Everything on me shook. I gripped my hair, my knees, the counter.
“Put this on,” she said. She hung her sweat jacket around my shoulders and filled the teacup, which she slid toward me. “Drink that.”
“You can’t mean that somebody would try to hurt Bethany to get at Sonia,” I said.
“We don’t know. No direct threats have been made, but we’ll have the house watched. And you’ll let us know if you see or hear anything the least bit suspicious.”
“Of course I will.” My hands went to my temples, and I pressed until my thoughts began to line up. “The list—Bethany said Holly, one of the nannies, was fired because she stole from Sonia.”
“Good. We’ll look into that.”
“And Patrick Fargason.” My teeth jittered against each other. Dear God, please don’t let me throw up. “He came here about eight o’clock tonight.”
I somehow managed to describe the visit, eyes closed, words pinning the details like tacks on a board. His ruined brother. The missing money. Their hatred for Sonia.
“You say he was stocky,” Deidre said.
I nodded.
“Dr. Crisp described tonight’s intruder as being thin.” She paused. “That is incredibly helpful, Lucia. I know you would do anything to protect that child. It’s obvious that you love her.”
I could feel my eyes narrowing. “You aren’t just suggesting she’s in danger so I’ll give you information.”
“I wouldn’t do that to you.”
“You did it to Sonia.” I shoved my forehead into my hands. “I’m sorry—I’m just upset.”
“Of course you are. If you’re referring to our posing the possibility that Sonia might have arranged her own near-death experience, it was a theory we worked with. We’ve had more than one celebrity beat himself up and claim to be mugged, just for the publicity. In Sonia’s case, we’ve now discarded that. Which brings us back to Bethany. And yourself. You are part of Sonia’s family too. We have spoken to your father, by the way.”

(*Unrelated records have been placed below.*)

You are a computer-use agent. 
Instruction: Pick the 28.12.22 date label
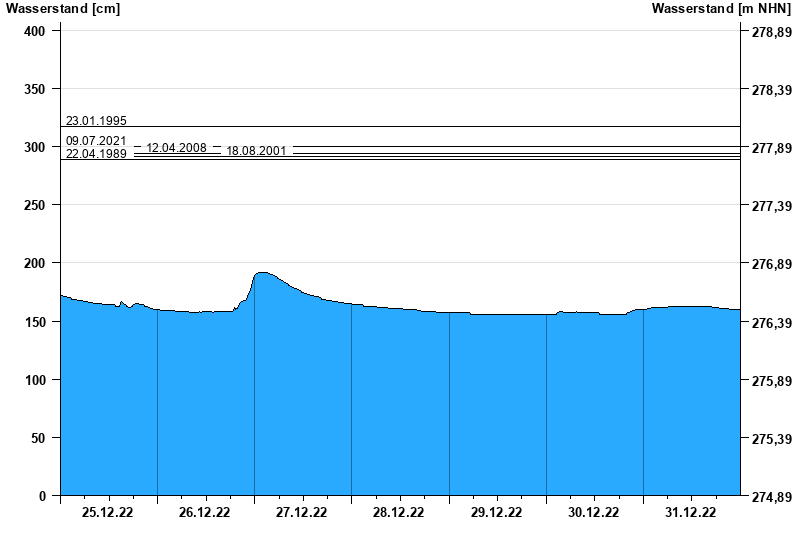(x=399, y=513)
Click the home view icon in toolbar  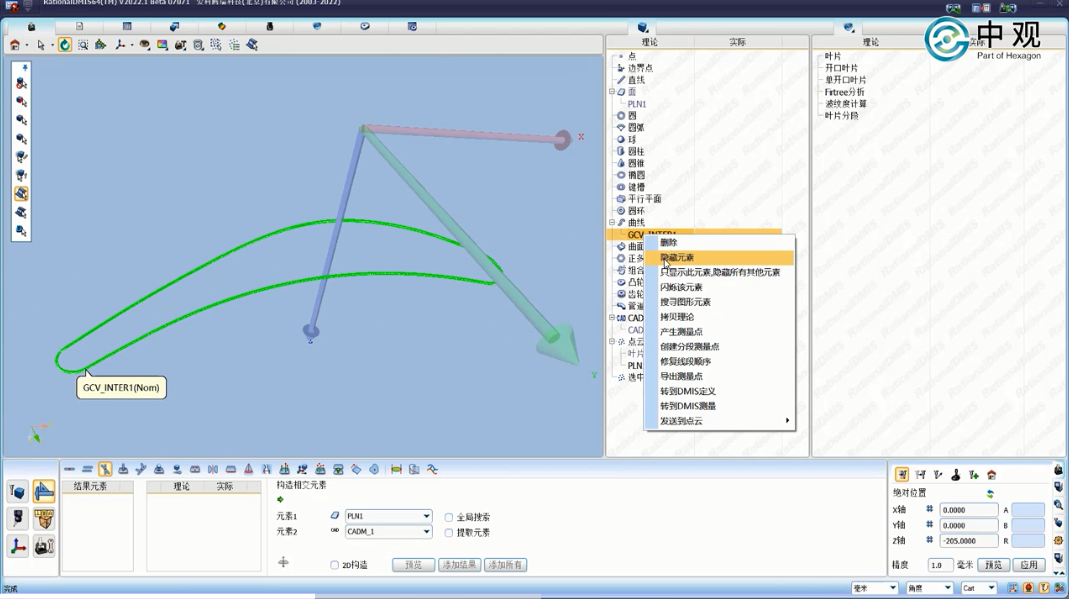click(15, 45)
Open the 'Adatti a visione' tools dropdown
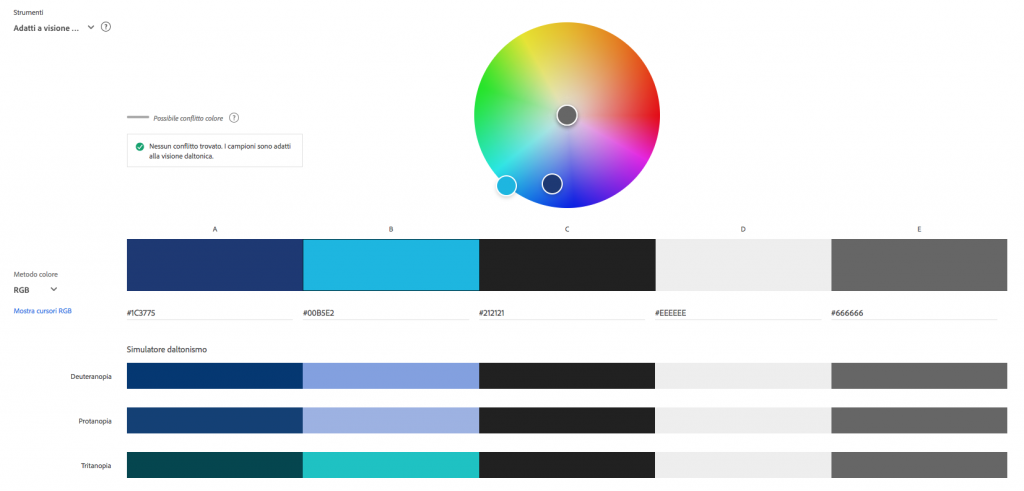The height and width of the screenshot is (491, 1024). [x=55, y=27]
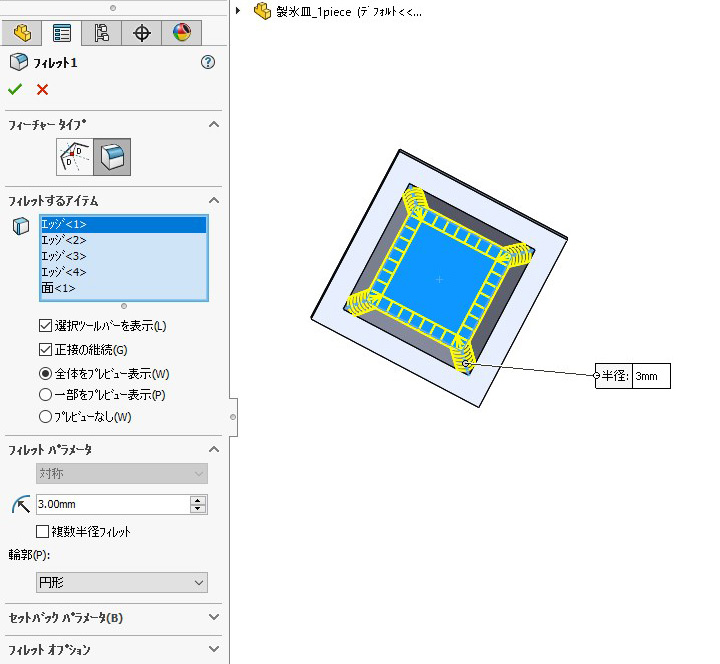Enable the 複数半径フィレット checkbox
The height and width of the screenshot is (664, 720).
[42, 532]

I brought my head up. “Is he a suspect?”
Agent Schmacker smiled. “No. And you don’t h
ave to regard everyone as suspicious. You can leave that to me.”
I detected a twinkle in the liquid gray eyes.
“I do it so well. But I hate having to alarm you,” she said.
“I needed to know. I have to take care of Bethany.”
“Then keep things as normal for her as possible.”
“She starts school Monday. Should I not send her?”
“No. Just don’t put her on a bus. Drive her yourself. We can talk about precautions.” She slid the tea toward me again. “You have to take care of yourself, Mrs. Coffey. This is a stressful time, and you need to be in the best possible condition to help us.”
I took a sip from the cup and made an involuntary face.
“You don’t like it?” she said.
“It’s not my favorite,” I said.
“That’s a shame. Tea is so good at taking the edge off the uglies.” She looked at me with grandmother sadness. “And I’m afraid we will still have more of those to deal with.”
Monday I drove Bethany to school myself, as Agent Schmacker suggested. If she’d told me to dress her in a suit of armor, I would have. Normal, normal, she’d drilled into me. Warn her about strangers, of course. I’d told her there was no need. Bethany already had a suspicion of unknown people that made her a good candidate for the FBI.
By the time I walked Bethany inside the school, the sweat matted my hair to my forehead and soaked through my top. Why did these Southerners send their children to school when it was still ninety degrees? The anxiety alone emptied my sweat glands.
When I saw Bethany’s teacher, Miss Richardson, in the classroom doorway, it occurred to me only briefly to hate her. She was a rail-thin blonde in her late twenties, wearing horizontal stripes that would have made me look like Tweedledee or Tweedledum. Or both. But she squatted down to greet Bethany and asked her name in a voice that made me want to stay and be in first grade.
Bethany looked up at me.
“This is Bethany Cabot,” I said.
“Can you introduce me to your mom?” Miss Richardson said.
Bethany nodded, bouncing her curls. “This is my mom, Aunt Lucia.”
“How lucky are you?” the teacher said. She stood up and smiled at me. “We’re going to be just fine, Aunt Lucia Mom.”